Task prompt :: Below are the records; restate word for word the lines from the first through the one containing "Click the sync", and only those.

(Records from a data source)
[Start of Attachment]
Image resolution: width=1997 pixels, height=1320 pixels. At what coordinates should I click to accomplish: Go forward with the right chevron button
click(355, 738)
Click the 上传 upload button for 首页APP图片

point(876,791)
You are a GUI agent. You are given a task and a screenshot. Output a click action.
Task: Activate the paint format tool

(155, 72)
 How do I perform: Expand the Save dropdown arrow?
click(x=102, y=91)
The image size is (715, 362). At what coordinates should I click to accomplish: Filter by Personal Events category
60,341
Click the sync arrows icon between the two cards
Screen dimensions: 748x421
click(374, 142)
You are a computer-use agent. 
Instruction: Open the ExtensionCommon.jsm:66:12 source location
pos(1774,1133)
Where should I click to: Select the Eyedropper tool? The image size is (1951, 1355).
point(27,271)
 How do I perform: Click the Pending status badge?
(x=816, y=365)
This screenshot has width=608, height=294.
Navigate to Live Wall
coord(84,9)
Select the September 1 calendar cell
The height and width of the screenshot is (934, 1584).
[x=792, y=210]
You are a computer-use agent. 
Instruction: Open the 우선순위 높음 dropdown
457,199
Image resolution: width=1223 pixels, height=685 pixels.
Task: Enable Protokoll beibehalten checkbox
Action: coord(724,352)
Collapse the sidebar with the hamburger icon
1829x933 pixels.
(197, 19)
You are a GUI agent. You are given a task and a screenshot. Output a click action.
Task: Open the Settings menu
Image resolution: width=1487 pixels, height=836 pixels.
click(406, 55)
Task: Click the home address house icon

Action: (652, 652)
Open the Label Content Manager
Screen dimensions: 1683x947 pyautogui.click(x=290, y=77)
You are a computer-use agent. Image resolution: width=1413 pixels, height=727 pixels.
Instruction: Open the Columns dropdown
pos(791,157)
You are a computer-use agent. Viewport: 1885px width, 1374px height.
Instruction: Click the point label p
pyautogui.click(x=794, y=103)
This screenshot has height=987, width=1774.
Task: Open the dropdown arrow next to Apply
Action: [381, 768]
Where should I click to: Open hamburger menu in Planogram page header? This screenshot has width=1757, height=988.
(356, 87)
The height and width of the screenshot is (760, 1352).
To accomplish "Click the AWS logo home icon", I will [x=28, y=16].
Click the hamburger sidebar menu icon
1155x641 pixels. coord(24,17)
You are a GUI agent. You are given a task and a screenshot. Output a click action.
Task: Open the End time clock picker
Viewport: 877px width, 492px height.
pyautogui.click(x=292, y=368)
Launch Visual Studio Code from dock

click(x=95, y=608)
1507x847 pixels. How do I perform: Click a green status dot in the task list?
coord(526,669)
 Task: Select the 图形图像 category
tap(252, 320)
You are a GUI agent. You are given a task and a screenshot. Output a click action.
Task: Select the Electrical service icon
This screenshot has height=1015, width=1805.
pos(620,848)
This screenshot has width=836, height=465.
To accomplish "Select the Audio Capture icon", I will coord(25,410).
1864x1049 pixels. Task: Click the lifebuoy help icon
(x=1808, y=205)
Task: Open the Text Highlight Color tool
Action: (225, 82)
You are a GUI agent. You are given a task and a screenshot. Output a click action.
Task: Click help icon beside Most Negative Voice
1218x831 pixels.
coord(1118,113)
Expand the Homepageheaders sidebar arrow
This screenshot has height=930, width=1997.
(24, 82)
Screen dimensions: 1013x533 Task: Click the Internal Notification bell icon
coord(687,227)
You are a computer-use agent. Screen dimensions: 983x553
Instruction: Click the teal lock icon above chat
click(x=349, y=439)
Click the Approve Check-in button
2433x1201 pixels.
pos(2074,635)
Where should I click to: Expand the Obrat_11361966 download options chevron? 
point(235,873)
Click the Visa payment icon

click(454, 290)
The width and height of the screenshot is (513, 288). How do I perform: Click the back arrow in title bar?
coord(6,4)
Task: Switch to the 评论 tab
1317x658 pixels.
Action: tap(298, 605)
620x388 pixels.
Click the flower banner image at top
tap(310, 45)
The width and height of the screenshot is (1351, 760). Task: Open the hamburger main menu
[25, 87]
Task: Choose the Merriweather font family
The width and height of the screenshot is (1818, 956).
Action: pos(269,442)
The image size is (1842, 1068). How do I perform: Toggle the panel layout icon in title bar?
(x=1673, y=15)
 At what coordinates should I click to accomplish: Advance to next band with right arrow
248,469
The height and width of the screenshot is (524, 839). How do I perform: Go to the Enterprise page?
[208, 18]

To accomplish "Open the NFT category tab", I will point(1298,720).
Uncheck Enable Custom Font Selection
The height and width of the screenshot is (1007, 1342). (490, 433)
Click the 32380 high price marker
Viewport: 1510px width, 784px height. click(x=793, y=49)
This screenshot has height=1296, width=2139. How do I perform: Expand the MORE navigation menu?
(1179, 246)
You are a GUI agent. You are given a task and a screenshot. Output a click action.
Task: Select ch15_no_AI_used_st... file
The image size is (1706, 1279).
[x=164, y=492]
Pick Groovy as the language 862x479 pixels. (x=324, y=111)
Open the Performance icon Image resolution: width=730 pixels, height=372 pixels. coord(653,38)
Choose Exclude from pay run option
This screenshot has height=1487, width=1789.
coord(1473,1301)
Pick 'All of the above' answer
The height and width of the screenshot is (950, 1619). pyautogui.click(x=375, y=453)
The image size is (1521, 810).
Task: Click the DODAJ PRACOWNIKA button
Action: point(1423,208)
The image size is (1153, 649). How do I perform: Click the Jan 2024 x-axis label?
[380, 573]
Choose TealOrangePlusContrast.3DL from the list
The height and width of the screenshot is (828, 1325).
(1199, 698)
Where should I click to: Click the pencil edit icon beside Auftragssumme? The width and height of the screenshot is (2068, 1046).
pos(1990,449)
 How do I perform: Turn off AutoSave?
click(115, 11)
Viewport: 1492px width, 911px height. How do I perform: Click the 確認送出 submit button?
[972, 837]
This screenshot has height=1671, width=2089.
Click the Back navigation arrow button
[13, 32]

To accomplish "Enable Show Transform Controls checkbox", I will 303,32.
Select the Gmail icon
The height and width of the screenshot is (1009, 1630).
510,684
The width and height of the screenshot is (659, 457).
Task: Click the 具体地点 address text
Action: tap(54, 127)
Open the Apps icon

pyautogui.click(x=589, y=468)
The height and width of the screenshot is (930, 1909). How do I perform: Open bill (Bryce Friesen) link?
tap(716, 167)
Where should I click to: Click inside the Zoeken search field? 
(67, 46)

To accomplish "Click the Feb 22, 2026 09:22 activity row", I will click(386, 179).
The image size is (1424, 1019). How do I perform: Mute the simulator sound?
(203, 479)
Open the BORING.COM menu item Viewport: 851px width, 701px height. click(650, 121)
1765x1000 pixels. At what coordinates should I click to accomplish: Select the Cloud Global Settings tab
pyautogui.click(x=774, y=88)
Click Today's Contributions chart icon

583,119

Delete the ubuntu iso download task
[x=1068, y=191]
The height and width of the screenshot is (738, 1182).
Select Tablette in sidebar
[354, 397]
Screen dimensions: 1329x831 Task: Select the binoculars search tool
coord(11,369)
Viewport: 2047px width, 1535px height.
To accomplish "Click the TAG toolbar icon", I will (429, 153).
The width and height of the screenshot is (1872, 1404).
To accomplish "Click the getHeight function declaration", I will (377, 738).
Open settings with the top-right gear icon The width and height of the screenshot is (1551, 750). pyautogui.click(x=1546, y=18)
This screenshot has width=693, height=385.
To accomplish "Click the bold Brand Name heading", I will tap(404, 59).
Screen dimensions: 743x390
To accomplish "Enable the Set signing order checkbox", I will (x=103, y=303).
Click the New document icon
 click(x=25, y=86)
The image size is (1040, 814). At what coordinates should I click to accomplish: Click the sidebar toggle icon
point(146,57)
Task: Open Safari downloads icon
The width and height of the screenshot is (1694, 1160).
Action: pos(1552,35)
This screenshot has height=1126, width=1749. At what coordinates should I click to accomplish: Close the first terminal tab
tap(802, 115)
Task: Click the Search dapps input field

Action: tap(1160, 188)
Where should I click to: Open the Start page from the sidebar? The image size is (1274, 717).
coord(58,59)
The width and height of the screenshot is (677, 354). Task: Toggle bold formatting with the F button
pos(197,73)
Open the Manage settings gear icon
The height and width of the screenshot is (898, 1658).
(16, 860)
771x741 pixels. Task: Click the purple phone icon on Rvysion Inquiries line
[End of Attachment]
Exercise solution ::
Image resolution: width=1997 pixels, height=1320 pixels. At what coordinates should I click to accomplish: Go forward with the right chevron button
click(355, 738)
Click the 上传 upload button for 首页APP图片

point(876,791)
You are a GUI agent. You are given a task and a screenshot. Output a click action.
Task: Activate the paint format tool

(155, 72)
 How do I perform: Expand the Save dropdown arrow?
click(x=102, y=91)
The image size is (715, 362). At what coordinates should I click to accomplish: Filter by Personal Events category
60,341
Click the sync arrows icon between the two cards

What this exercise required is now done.